Adaptive Stepsizing for Stochastic Gradient Langevin Dynamics in Bayesian Neural Networks
Rajpal, Rajit, Leimkuhler, Benedict, Jiang, Yuanhao
Bayesian Neural Networks (BNNs) provide a framework for quantifying uncertainty in deep learning models by placing a posterior distribution over the weights, p(θ|D). Algorithms like Stochastic Gradient Langevin Dynamics (SGLD) extend classical MCMC to the big-data setting by leveraging stochastic gradients. However, the loss landscape of deep neural networks is notoriously complex, characterized by pathological curvature and saddle points Kim et al. [2020]. Several methods have introduced adaptive step sizes or preconditioning to improve the convergence of SGMCMC on challenging loss landscapes, including geometry-based schemes such as SGRLD and SGRHMC Patterson and Teh [2013], Ma et al. [2015], and practical variants like pSGLD Li et al. [2015]. However, as discussed in Ma et al. [2015], Rensmeyer and Niggemann [2024] and Section 2.2, these methods are biased unless the dynamics is augmented by a computationally expensive divergence term.
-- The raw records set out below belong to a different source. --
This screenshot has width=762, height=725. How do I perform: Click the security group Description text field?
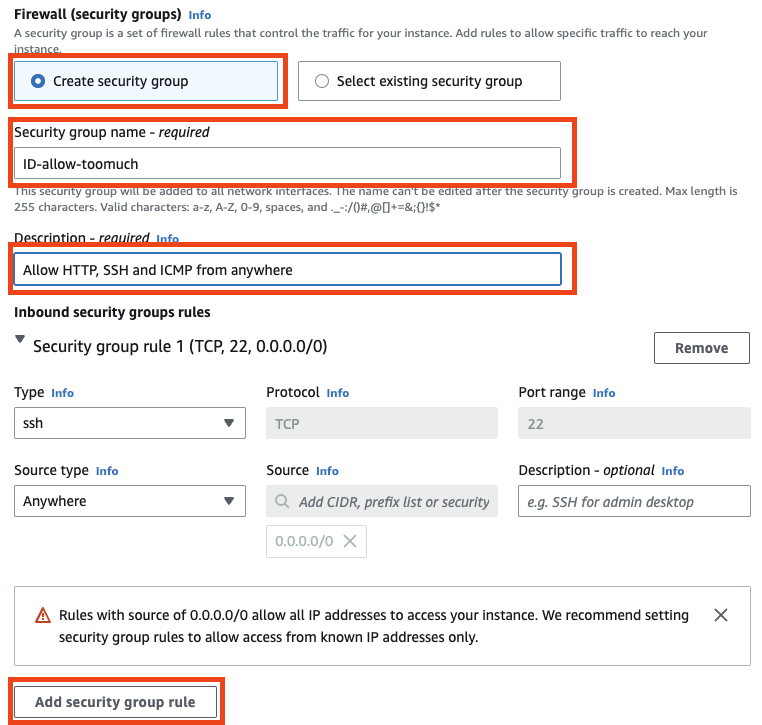tap(287, 269)
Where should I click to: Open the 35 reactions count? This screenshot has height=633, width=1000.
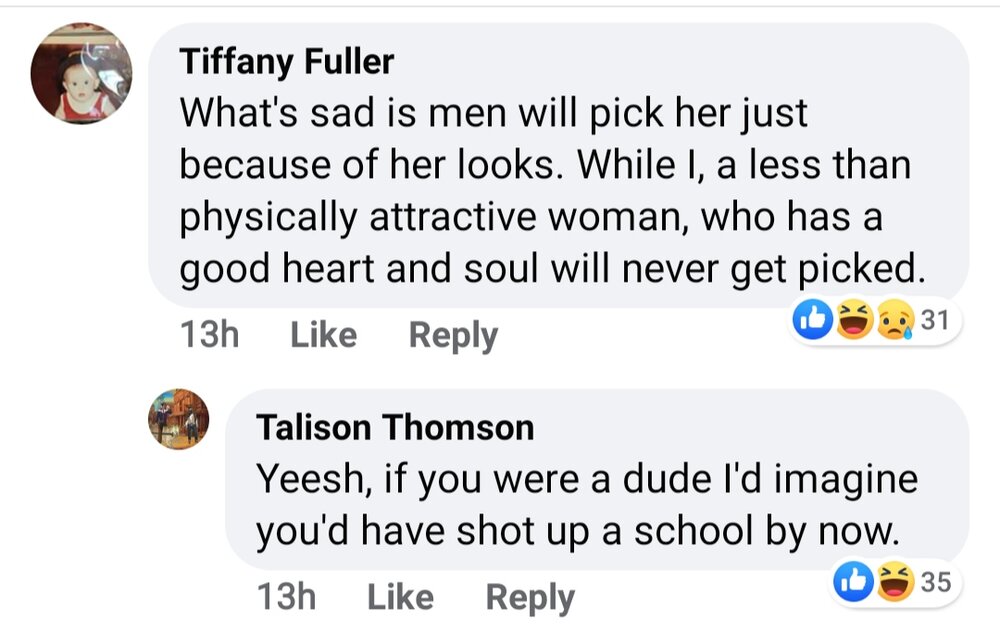point(935,583)
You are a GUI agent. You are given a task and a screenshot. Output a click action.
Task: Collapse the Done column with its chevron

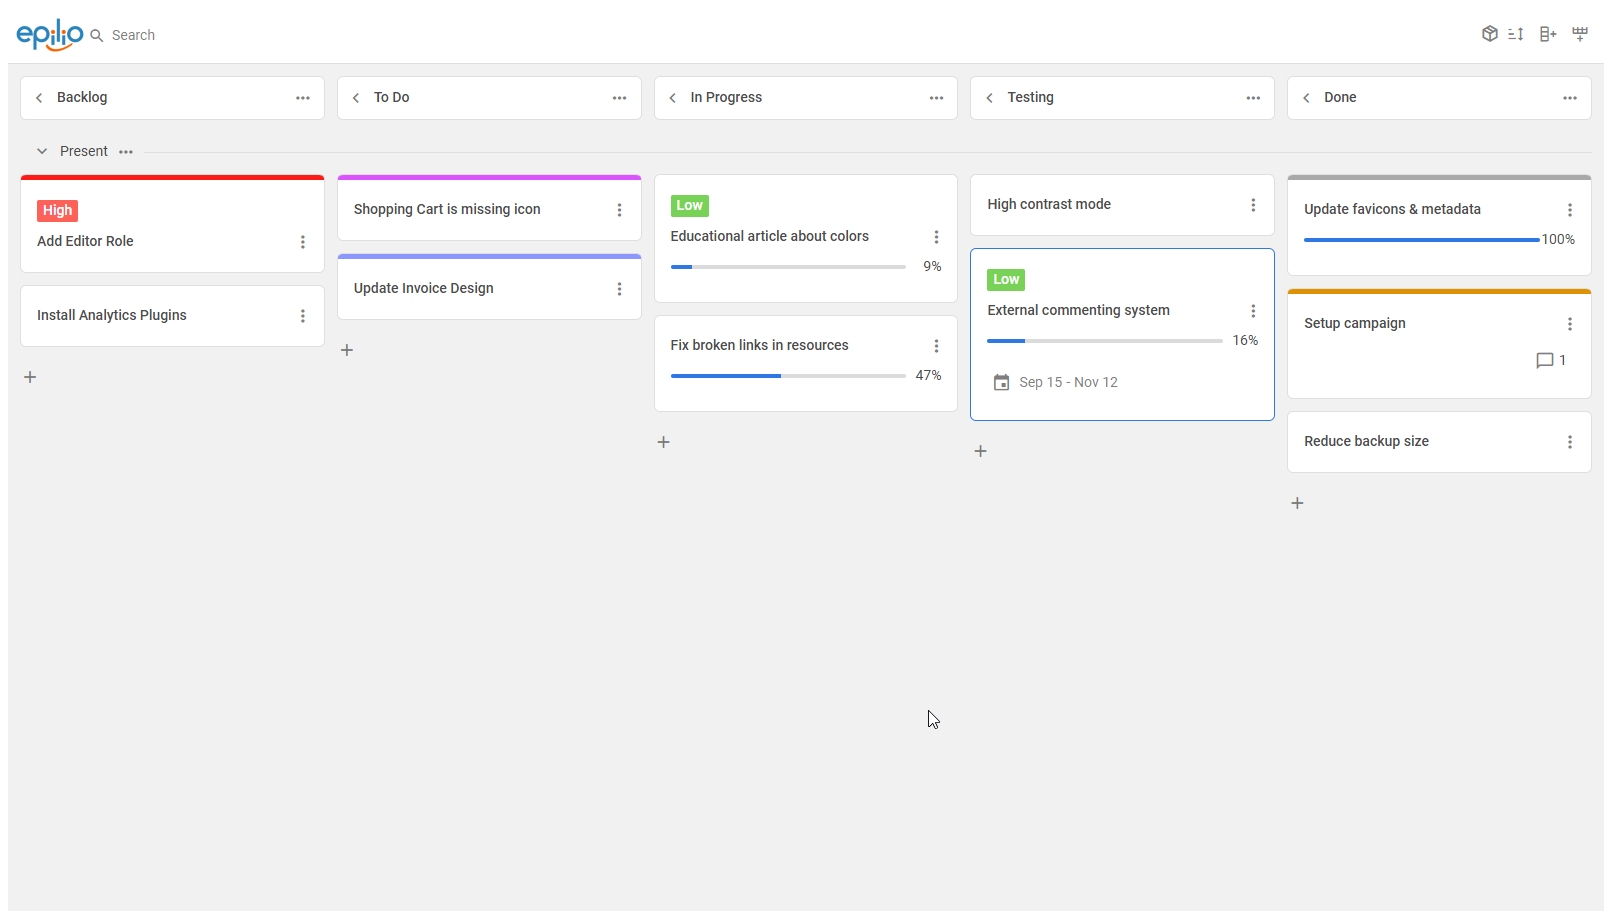tap(1305, 97)
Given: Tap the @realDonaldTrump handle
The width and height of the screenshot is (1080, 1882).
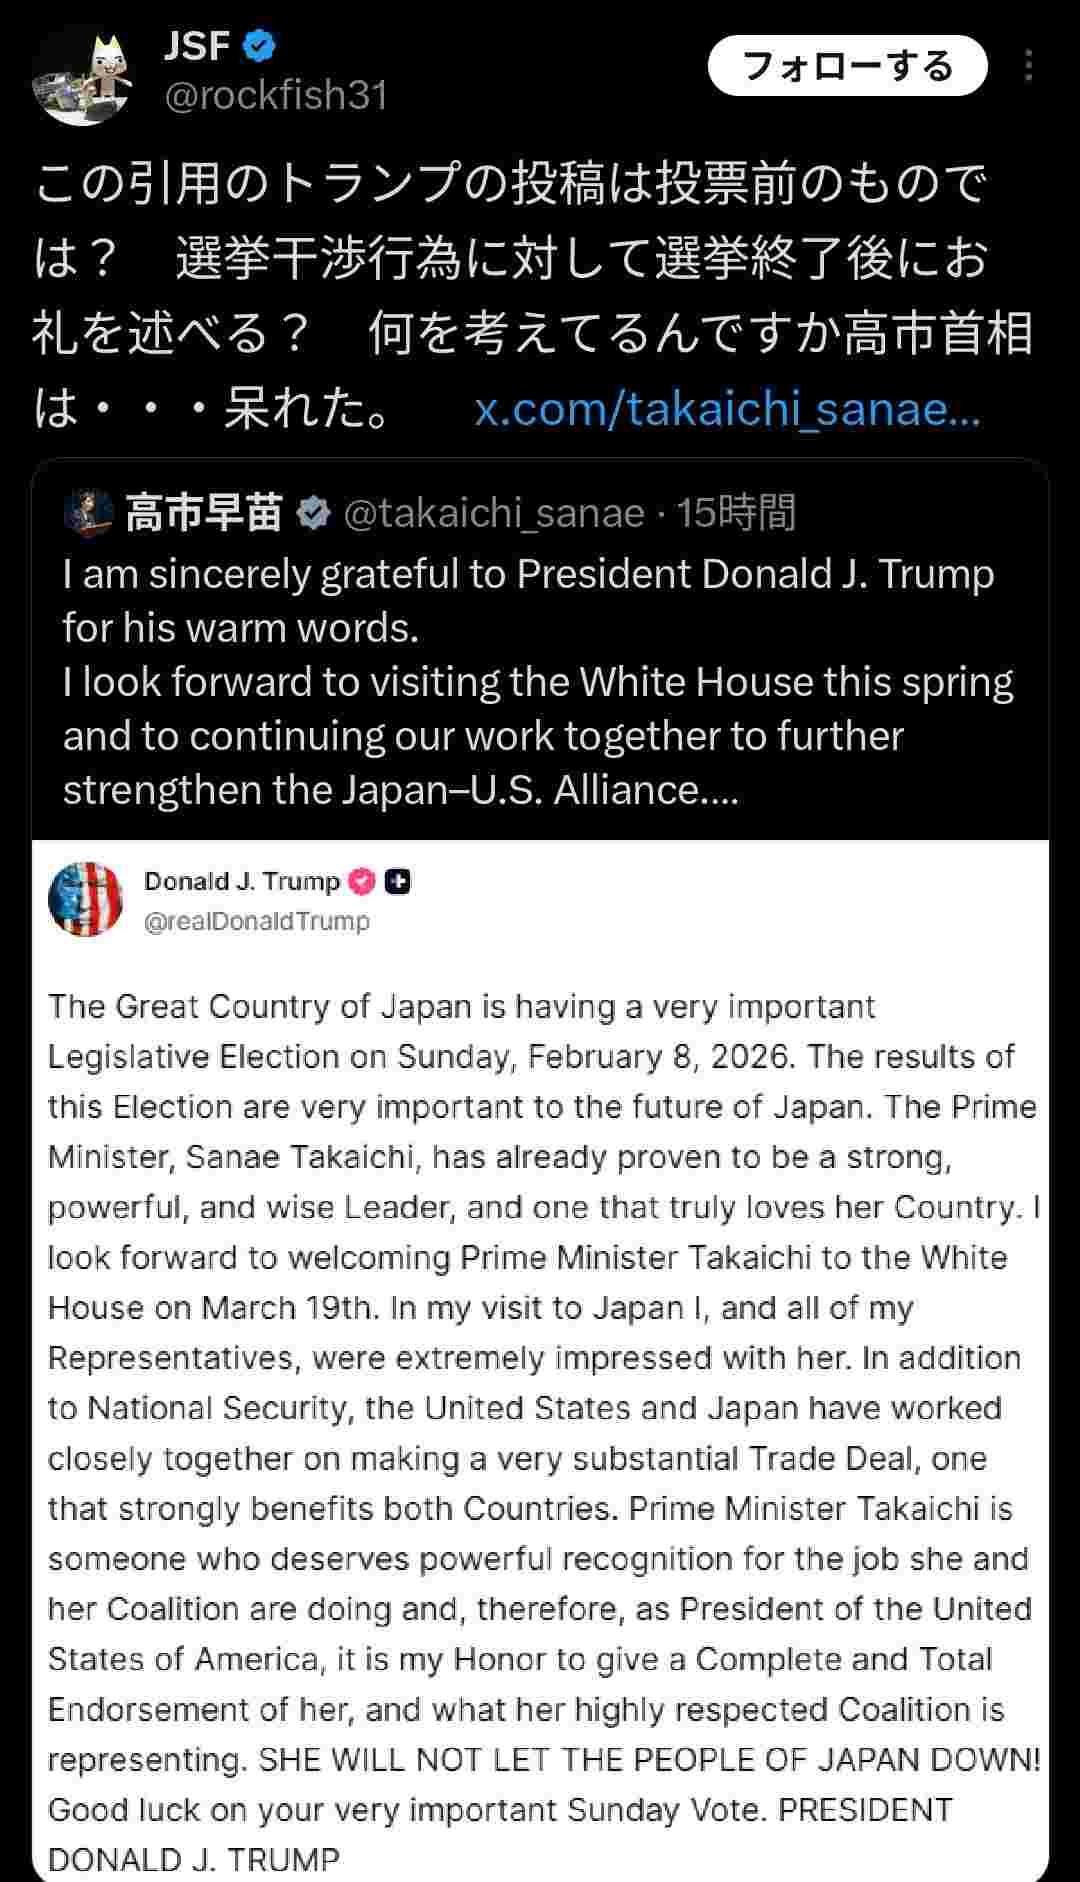Looking at the screenshot, I should click(257, 921).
Adaptive stepsizes can be viewed as an isotropic but dynamic preconditioning framework Leroy et al. [2024]. Building on the recent formulation of Leimkuhler et al. [2025], we revisit adaptive step size methods for SGLD in Bayesian sampling by introducing SA-SGLD. Importantly this scheme circumvents the computation of the divergence by use of statistical reweighting. We provide theoretical foundations and show using small examples and a Bayesian neural network that this method can improve performance compared to SGLD.
Nov-19-2025